トマトが教えてくれたこと
この度出版した本の初稿を書き上げた段階で、父に読ませてみたのだけど、冒頭部分に目を通した最初の感想は、「中学の時にオーストラリアに行ったことも、高校の時のホームステイ(米・ワシントン州)のことも書いてないやないか」というものだった。
何故書かなかったのか…。
さして伝えたいことがなかったから、な気がする。
オーストラリアは、シドニーに1週間行かせてもらったのだけれど、内6日間は雨で、建国から100年も経っていないのに、200年に1度の大雨と報じられていて、なんだそれ、と思ったくらいかなぁ。
ホームステイについては、それなりに得たものは少なくなかったけれど、高校時代に皆味わうであろう甘酸っぱさと、ゲイバレすることの恐怖に主眼を置きたかったので、分散を避けるために敢えて触れずにおいた。
子供の頃、トマトが嫌いだった。
今でこそ、余り水を与えず栽培することが常識となり、また、いろんな品種のもので溢れているけれど、当時は、水膨れしたように白っぽくて、種周りが薄緑色でドロっとしていて、青臭いだけで味のないものだったのだ。
ホームステイ期間中、毎朝のように出されるトマトを、嫌いだからと言うことが面倒臭くって食べてみたら、今まで食べいてたトマトって何だったんだろうと思う程に美味しくて、また、時に焼かれて供されるトマトなんて食べたことがなく、しかも更に美味しくて、その時、トマトが嫌いだったんじゃなくて、美味しいトマトを食べたことがなかっただけだったんだと気付いた。
余談ながら、その後、以下の『フライド・グリーン・トマト』という映画で、その味わいをより深く知った。
そのことを切っ掛けに、まだ知らないだけで自分の好きにピタリと合致する音楽はないものかと、勝手に入ってくる情報の外側へと視野を拡げた時に見付けたのが、『フリッパーズ・ギター』と『ピチカート・ファイヴ』だった。そして、彼らのサンプリングの元ネタ探しを入口にして、いろんな音楽の波を潜った先、時を経てJ.S.バッハに行き着き、今は、葉擦れの音や小鳥の囀りや虫の声や、音なき星々の瞬きを聴いている。

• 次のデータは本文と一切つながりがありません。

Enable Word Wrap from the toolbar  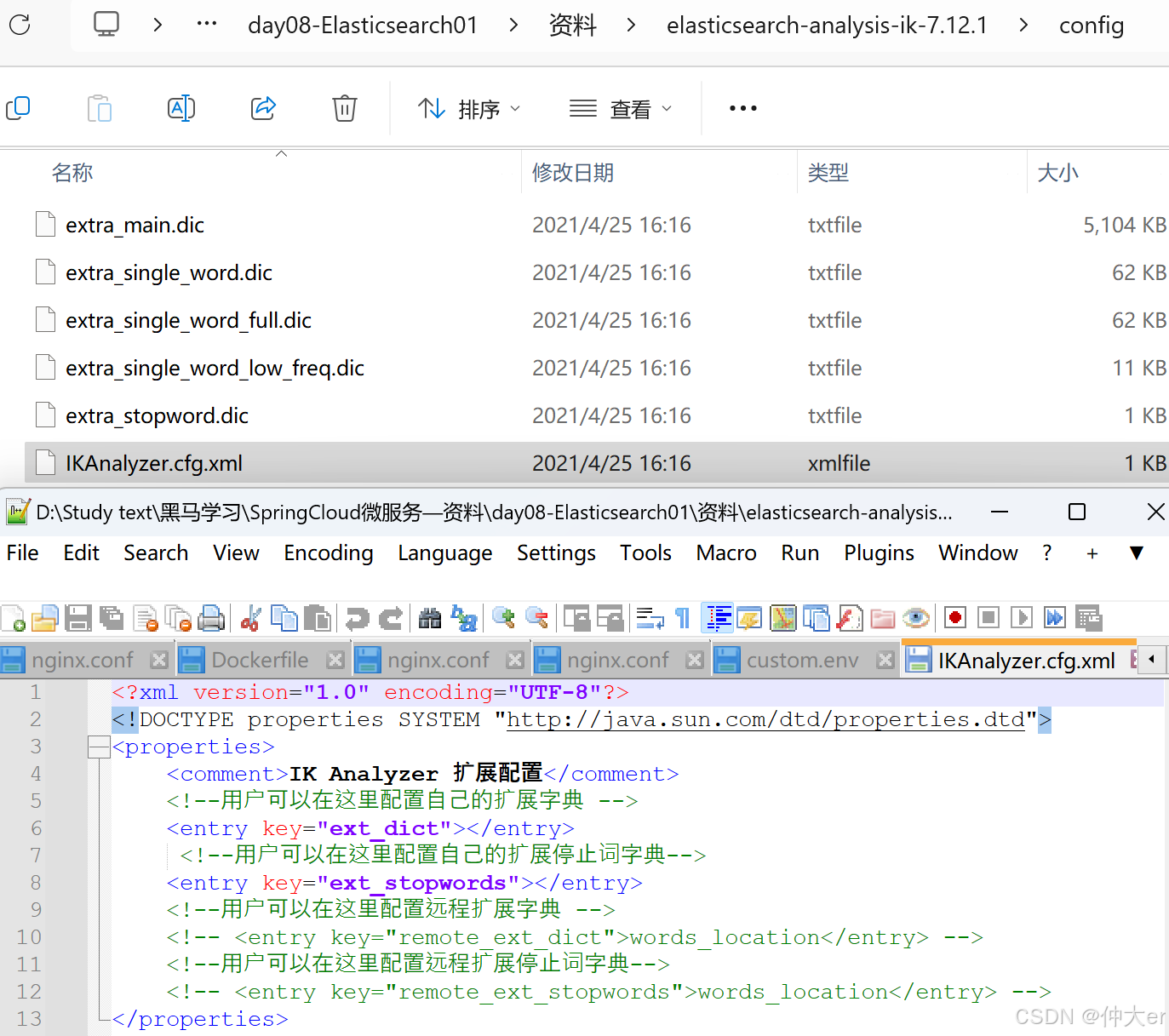coord(650,617)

物事は、突き詰めれば突き詰める程に、わかり合える人というのが少なくなっていくものなんだろう。
だからといって、受け身ではいたくない。
わかってくれる人だけにわかってもらえればいい、と思うのと、わかる人にしかわからない、というのは、全く意味が違うと思っている。
所詮は、わかる人にしかわからない、けれども、実はわかり合えるのに、まだ出逢っていないだけ、という人もいるはずなので、そこにリーチしようとする取り組みは、なんら下品な行為でも、承認欲求でもなく、自己実現なんだろうと思っている。
野に遺賢あり。
そういう人と巡り逢えることを、仕合わせと呼ぶんだろう。